Awåragaude? Gerald Domenig at the Secession


Wiener Secession
Friedrichstraße 12, 1010 Vienna

Apri 22 – June 19 2016

Photography, drawing, and writing (texts) are the preferred genres of the Austrian artist Gerald Domenig, who lives in Frankfurt am Main. He has worked in these media since the 1970s, building a sizable oeuvre distinguished by formal consistency and thematic openness. In Domenig’s work, drawing and photography figure as two registers that serve diametrically opposed purposes with regard to a construction of reality. His drawings are intended as drafts or preliminary sketches for photographs: his work with the pencil may be conceived as a tentative exploration of the world. By contrast, the photographs—most of them are black-and-white—are not just snapshots capturing moments; aiming at more than a rendition of reality, they are always self-contained images of a situation, a place. Domenig, who uses an analog camera, develops the films by hand, and makes his own prints, sees photography as a technique of visual construction, of the transformation of space into surface and the resolution of what was before the camera’s lens into a pictorial creation. “When I make photographs, I want to translate an image hidden in the three-dimensional world, a latent flatness, into a concrete picture,” Domenig says.

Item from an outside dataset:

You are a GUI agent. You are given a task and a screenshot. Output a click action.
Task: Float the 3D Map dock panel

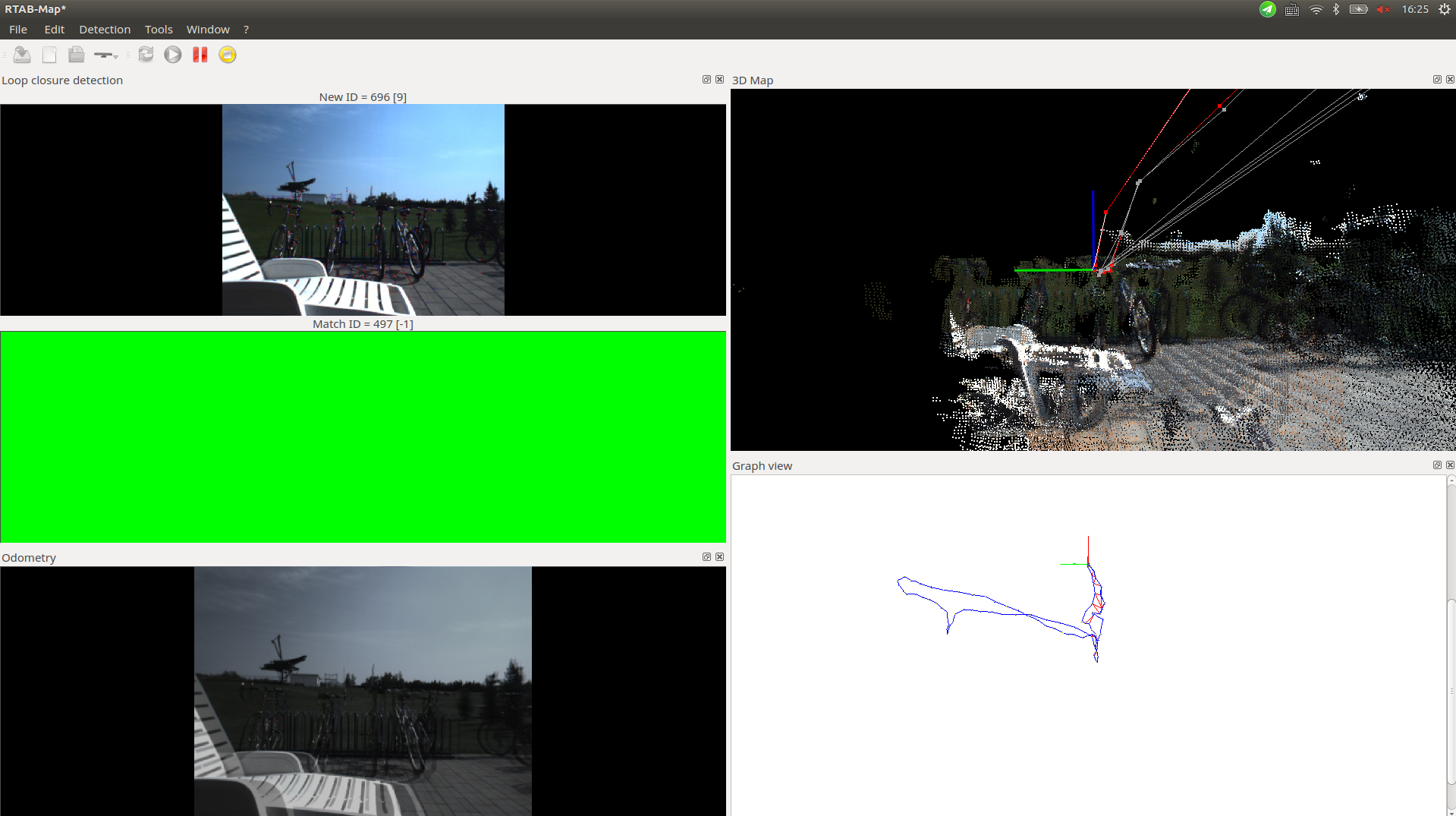[1437, 80]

Recurrent motifs (though his true “motif” is photography itself) include coats, trousers, houses, cars—everyday things, found objects, like the pair of gloves a child must have lost in the street. What he finds in small things he then recreates in his studio, in staged scenes that aim for the greatest possible simplicity and starkness. Unprepossessing façades and corners of houses, weather-beaten walls or ones that show traces of structural alterations: these are of particular interest to the artist—surfaces of non-places in which he discovers painterly details that remind him of works by Sol LeWitt, Mark Rothko, and others. One location where Domenig has taken photographs for many years are the gorges of the Garnitzenklamm in the Gailtal region of southern Austria. In his pictures, the spectacular scenery’s three dimensions collapse into a strange flatness. Domenig likes to highlight formal analogies between his pictures, splicing them along what he calls a “suture” and presenting them on facing pages of a book.

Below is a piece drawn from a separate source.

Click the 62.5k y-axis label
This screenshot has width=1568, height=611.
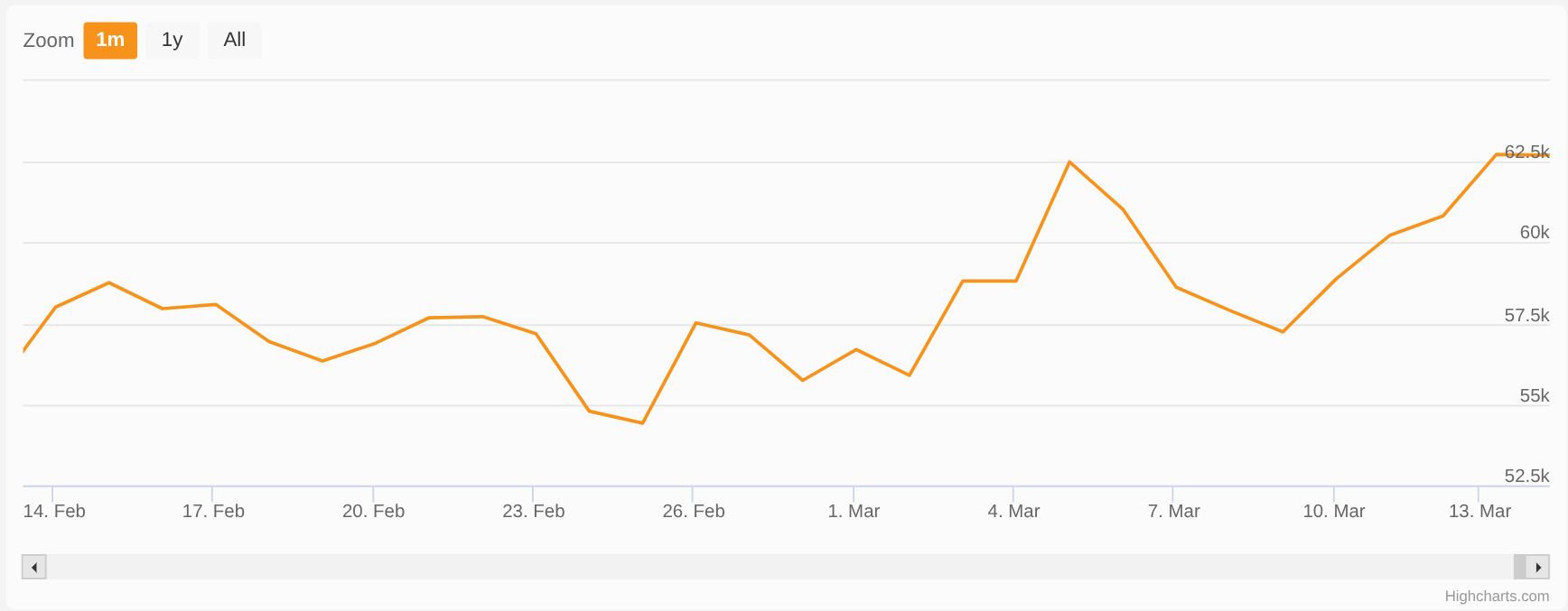[x=1526, y=152]
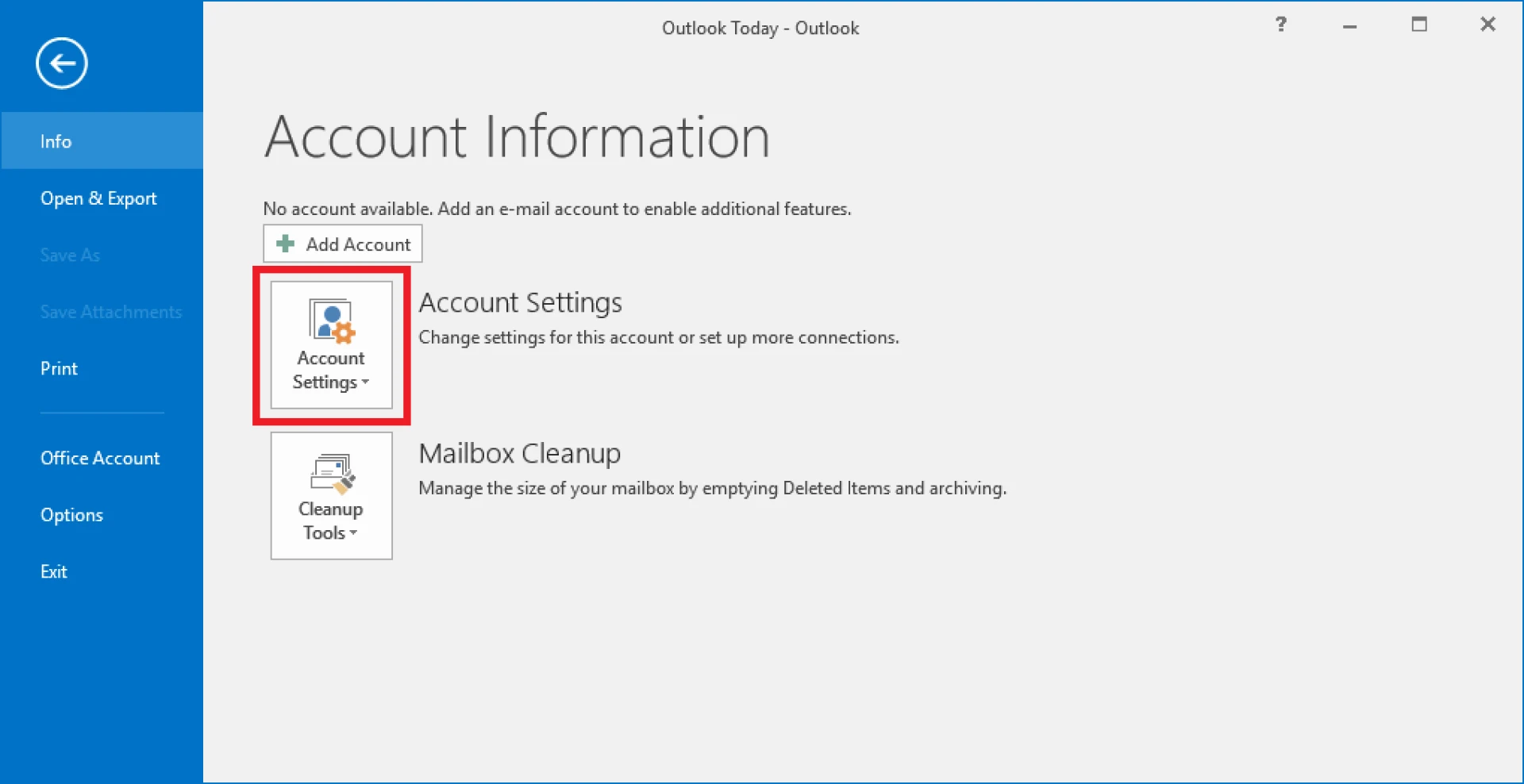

Gerald Domenig’s exhibition at the Secession presents a selection from his photographic and graphic oeuvres, with an emphasis on still lifes and architecture photography; new pictures are juxtaposed with first prints of negatives that have sat in his archive for some time. Ambiguity with regard to form as well as content, an unsettling destabilization of spatial perception that grows out of the picture itself, is characteristic of Domenig’s photographic practice and served as the guiding idea behind the selection of the works on display.

The arrangement in the first room shows an array of architectonic structures and details such as façades and windows. Two series are presented face to face: pictures Domenig took during several stays in Antwerp on the one side, and photographs of the façade of a building slated for demolition in the vicinity of the Secession that he captured during a recent trip to Vienna on the other.

The second room, where Dike Blair’s Drinks, a set of still lifes in small formats, were on view in the previous exhibition, is once again dedicated to still lifes: small-format photographs of bowls in peculiar nested arrangements, broken china, and plastic containers for film reels coiled around tumblers. Here, too, Domenig draws us into a play with unstable perspectives; like Rorschach images, the compositions are hard to pin down.